On receipt of the letter, Bruce Simpson, a member of the Committee, contacted prosecutor James Moylan and instructed Moylan that he or the Committee counsel were to poll the other members of the Committee in regard to Shultz' motion. Moylan subsequently advised Simpson that the majority opinion of the Committee was to deny petitioner's motion, and Moylan alone drafted the Committee's response, which was signed by the Committee counsel. The response stated that the offers of settlement would in no way influence the conduct of the Committee toward Shultz and that the Moffat settlement clause referred only to other respondents submitting settlement offers, not to a respondent who chose to have the Committee hear the charges against him.

On December 7, 1976, a hearing was held before the Business Conduct Committee, at which Shultz was represented by counsel.

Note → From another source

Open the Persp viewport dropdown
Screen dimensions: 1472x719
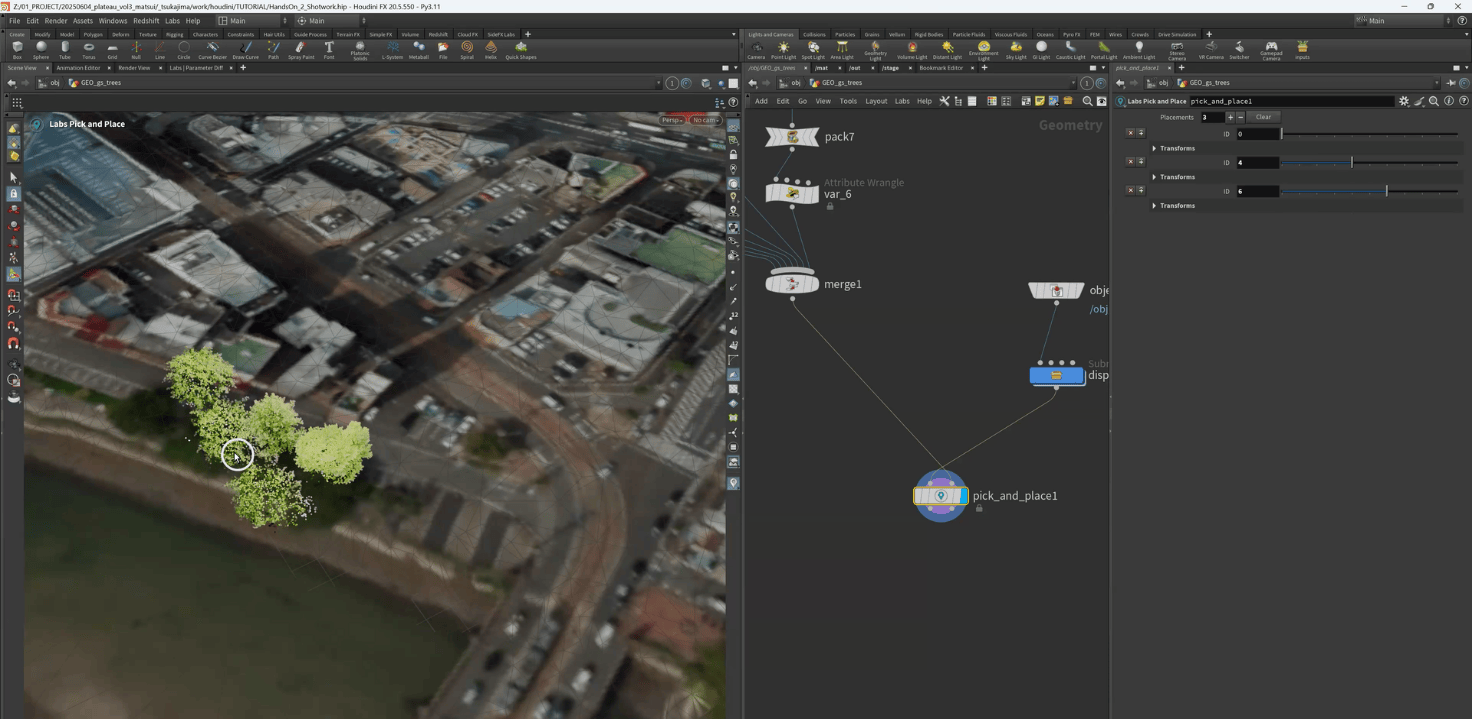672,120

At the outset of the hearing Shultz renewed his dismissal request, stating that there was prejudgment and alleging that the drafting of the Committee's response to his initial dismissal request by prosecutor Moylan constituted impermissible commingling of the prosecutorial and adjudicatory functions.

Moylan stated that he had negotiated the settlement of the charges against Moffat, and that though the settlement provision upon which Shultz based his dismissal request stated that Moffat would not be penalized more severely than any other respondent, the provision pertained solely to the respondents who submitted settlement offers. Moylan stated further that he had drafted the letter denying Shultz' request for dismissal at the direction of the Committee after the decision had been made. The Committee decided to proceed with the hearing, reiterating that a decision was to be made based solely on what was presented at the hearing.

The Exchange's Director of Investigations presented documentary evidence establishing Shultz' participation in the circular trades. Shultz testified that he had been a professional in various phases of the securities industry for eleven years and that as a market maker, he considered himself a scalper. 6 He admitted engaging in the transactions at issue, but he stated that the pattern of circular transactions purchase and sale of an option contract within the space of one or two minutes was consistent with his trading patterns which frequently included "scratched trades." 7 Because of his daily volume of trades, petitioner stated he had no independent recall of the trades in question. He testified that none of the other market makers engaged in these transactions were his personal friends and that he had no acquaintance with them off the floor of the Exchange. He denied either soliciting or being solicited concerning these transactions. Petitioner also stated that because of the profitable nature of his business, he had no pressing need for money at the time of these transactions. When asked by various members of the Business Conduct Committee for an explanation of his reasons for entering into both a transaction to sell and a transaction to buy at the same price ($7/8 to $1 lower than the previous sale price for the option series) and then choosing not to buy again at the subsequent lower offer made immediately after these transactions, Shultz offered no explanation.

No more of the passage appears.